Test TCP connection manually:

kubectl exec <pod-name> -- nc -zv localhost <port>

Check for any NetworkPolicy restrictions
Examine application logs for socket/binding errors

Advanced Troubleshooting

Debugging with Ephemeral Containers (Kubernetes 1.18+)

For complex cases, ephemeral debug containers can be useful:

# Start debug container (requires Kubernetes 1.18+ with feature enabled)
kubectl debug -it <pod-name> --image=busybox --target=<container-name>

# From the debug container, you can test network connections, check processes, etc.
wget -O- http://localhost:8080/healthz
netstat -tlnp
ps aux

Analyzing Probe Traffic with tcpdump

For network-related issues:

# Create a privileged debug pod
kubectl run debug-pod --privileged --rm -it --image=nicolaka/netshoot -- bash

# Install tcpdump if needed
apt-get update && apt-get install -y tcpdump

# Capture probe traffic
tcpdump -i eth0 port <probe-port> -vvv

Detailed Probe Timing Analysis

For performance-related problems:

# Get probe timing details
kubectl get pod <pod-name> -o json | jq '.status.conditions[] | select(.type=="Ready")'

# Check kubelet logs for probe details (on the node)

(Collection entries)

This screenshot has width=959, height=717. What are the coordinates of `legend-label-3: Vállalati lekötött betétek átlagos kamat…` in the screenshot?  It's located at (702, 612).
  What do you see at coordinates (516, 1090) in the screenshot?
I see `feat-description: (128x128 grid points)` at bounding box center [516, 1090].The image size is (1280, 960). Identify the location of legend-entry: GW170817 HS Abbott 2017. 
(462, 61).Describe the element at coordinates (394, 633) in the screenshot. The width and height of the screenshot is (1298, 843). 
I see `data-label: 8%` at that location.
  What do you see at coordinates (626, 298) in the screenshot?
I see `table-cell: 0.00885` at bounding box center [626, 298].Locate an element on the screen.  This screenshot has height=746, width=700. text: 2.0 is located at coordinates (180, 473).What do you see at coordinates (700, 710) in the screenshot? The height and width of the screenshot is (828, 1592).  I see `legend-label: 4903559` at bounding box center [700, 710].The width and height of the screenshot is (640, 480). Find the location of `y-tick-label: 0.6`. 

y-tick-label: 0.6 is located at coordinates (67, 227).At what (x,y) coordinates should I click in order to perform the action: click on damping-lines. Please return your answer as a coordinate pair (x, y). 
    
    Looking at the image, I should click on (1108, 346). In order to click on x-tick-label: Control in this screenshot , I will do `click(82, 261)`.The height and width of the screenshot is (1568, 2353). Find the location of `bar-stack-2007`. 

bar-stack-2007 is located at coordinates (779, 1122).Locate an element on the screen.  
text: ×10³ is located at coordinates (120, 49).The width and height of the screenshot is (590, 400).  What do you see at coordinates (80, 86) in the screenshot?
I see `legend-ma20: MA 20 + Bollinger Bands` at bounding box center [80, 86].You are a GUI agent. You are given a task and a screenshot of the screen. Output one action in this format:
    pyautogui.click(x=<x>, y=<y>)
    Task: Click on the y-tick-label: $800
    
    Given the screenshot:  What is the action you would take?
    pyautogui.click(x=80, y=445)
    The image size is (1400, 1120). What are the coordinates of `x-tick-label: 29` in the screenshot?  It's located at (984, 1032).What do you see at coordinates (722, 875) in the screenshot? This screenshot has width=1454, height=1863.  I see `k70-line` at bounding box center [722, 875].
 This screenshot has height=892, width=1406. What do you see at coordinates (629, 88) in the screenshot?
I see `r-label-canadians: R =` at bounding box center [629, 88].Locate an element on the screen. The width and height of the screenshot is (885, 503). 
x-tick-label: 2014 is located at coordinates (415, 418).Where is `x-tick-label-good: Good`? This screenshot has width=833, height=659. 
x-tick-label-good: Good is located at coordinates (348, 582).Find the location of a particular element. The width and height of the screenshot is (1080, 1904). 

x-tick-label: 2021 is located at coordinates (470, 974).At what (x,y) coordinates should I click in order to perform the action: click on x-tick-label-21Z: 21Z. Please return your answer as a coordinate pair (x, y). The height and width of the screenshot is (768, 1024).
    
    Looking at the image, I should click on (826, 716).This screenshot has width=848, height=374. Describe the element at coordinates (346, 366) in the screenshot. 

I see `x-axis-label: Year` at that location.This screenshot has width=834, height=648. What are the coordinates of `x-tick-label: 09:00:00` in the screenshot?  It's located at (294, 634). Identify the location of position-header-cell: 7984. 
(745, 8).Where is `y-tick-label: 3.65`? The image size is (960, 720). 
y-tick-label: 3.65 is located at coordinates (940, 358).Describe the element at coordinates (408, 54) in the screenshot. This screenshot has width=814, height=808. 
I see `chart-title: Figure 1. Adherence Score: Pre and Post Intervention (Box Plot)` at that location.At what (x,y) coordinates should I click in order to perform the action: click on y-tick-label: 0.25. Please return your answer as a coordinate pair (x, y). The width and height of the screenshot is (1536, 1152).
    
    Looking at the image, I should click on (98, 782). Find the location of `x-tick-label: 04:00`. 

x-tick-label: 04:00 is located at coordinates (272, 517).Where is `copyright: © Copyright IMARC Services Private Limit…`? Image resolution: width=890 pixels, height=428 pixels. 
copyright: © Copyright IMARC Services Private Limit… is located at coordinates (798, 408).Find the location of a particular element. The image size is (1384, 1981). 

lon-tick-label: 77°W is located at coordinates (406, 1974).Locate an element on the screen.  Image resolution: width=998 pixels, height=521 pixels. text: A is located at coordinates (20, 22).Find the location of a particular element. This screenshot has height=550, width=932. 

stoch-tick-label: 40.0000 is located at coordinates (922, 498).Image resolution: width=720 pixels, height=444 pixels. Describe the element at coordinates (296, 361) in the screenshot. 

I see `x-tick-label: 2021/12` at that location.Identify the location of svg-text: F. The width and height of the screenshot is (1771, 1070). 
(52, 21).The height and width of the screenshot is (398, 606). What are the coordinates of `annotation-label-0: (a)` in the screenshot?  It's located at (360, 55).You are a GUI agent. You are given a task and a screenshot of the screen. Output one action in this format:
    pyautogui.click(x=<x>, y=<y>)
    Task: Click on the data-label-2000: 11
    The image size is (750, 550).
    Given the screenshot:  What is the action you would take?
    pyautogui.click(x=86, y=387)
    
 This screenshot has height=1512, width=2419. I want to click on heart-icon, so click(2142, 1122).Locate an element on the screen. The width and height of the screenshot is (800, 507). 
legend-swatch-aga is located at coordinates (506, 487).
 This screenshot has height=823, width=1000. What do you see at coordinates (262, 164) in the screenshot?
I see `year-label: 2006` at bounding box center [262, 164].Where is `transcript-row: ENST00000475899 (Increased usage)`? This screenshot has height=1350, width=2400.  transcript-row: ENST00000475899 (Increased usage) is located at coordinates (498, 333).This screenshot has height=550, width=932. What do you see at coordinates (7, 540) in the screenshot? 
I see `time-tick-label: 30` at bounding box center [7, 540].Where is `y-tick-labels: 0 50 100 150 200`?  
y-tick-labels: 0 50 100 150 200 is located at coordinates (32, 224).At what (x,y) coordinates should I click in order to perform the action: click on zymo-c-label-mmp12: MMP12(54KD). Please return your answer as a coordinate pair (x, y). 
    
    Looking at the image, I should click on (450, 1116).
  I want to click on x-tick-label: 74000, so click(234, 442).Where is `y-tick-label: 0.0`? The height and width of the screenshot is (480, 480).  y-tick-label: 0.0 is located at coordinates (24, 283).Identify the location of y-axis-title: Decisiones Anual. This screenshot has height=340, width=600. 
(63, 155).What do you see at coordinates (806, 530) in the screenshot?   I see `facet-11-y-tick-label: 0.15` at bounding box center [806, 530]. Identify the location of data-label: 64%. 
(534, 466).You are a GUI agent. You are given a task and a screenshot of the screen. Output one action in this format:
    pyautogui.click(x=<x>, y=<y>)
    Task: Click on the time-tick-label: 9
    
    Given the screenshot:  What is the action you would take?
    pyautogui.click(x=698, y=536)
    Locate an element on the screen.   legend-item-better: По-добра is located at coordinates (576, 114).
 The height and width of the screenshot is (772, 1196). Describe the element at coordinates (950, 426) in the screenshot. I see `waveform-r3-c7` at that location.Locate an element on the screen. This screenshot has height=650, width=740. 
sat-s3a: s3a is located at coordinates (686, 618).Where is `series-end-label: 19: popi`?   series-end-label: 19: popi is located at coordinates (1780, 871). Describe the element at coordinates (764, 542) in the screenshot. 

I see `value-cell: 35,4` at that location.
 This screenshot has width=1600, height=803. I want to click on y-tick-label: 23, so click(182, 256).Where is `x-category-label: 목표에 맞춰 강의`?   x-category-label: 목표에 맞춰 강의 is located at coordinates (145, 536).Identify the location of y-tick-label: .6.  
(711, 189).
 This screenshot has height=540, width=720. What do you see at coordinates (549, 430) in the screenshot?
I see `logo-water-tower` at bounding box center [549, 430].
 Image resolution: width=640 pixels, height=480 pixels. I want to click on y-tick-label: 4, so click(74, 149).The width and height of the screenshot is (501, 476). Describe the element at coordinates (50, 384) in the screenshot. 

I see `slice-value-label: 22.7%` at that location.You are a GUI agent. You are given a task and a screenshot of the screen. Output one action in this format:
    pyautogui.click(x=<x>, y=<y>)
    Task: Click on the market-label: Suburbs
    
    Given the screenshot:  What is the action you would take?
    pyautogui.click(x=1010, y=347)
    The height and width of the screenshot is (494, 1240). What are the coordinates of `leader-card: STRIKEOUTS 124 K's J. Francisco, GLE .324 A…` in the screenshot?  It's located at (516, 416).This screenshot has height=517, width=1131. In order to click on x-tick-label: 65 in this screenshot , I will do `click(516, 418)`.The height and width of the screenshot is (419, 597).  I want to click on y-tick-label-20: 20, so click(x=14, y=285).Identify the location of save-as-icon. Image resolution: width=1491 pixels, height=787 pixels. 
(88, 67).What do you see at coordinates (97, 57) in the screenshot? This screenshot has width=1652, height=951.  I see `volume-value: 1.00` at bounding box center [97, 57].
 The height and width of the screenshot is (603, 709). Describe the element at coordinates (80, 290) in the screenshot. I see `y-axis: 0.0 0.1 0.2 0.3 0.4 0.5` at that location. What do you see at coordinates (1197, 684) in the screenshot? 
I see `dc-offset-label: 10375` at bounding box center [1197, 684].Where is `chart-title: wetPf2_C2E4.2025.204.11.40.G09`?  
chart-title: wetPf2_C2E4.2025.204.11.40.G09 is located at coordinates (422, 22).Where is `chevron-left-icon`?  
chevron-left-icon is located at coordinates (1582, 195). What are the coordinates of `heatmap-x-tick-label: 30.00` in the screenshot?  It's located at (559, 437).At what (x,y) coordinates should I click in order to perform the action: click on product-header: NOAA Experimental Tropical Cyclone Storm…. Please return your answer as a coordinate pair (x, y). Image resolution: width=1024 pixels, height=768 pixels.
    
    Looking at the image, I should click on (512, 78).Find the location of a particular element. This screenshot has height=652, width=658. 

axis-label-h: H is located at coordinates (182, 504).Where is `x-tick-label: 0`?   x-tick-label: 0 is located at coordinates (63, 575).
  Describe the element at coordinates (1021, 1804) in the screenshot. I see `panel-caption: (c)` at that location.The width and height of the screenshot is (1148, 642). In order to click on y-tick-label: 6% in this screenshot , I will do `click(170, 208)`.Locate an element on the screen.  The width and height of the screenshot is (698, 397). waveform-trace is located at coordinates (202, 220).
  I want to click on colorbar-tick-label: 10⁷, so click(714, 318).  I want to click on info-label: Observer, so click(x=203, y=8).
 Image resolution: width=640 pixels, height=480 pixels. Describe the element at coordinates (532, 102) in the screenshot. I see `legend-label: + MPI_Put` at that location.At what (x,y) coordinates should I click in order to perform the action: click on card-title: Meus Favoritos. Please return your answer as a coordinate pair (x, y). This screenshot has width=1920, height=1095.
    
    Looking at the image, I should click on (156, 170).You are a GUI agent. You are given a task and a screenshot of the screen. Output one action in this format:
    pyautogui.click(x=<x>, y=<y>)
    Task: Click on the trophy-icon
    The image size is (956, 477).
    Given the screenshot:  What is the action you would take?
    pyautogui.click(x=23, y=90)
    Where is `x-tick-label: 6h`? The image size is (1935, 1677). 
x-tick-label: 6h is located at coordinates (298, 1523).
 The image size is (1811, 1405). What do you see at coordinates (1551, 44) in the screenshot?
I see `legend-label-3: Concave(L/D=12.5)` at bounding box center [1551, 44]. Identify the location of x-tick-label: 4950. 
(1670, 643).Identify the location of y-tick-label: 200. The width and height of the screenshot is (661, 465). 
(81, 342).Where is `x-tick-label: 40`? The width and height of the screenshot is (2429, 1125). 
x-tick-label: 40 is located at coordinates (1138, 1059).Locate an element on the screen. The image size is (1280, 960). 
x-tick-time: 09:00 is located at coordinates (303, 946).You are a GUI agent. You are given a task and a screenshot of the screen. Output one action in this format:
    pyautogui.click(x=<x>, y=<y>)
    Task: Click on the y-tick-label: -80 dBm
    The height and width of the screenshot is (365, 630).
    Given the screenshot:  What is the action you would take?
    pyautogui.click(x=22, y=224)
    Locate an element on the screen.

Parts of the exercise:
(a) Translate this sentence from the Kubernetes troubleshooting excerpt into Spanish: "For complex cases, ephemeral debug containers can be useful:"
(b) Summarize the Kubernetes troubleshooting excerpt in two sentences.
(c) According to the Kubernetes troubleshooting excerpt, which Kubernetes version is required for debugging with ephemeral containers?
These items are separate material from the Kubernetes troubleshooting excerpt.

Expected outputs:
(a) Para casos complejos, los contenedores efímeros de depuración pueden ser útiles:

(b) The excerpt covers testing a TCP connection manually with nc, checking for NetworkPolicy restrictions, and examining application logs for socket or binding errors. For advanced troubleshooting, it describes using ephemeral debug containers, capturing probe traffic with tcpdump from a privileged debug pod, and analyzing probe timing with kubectl and jq.

(c) Kubernetes 1.18 or later, with the feature enabled.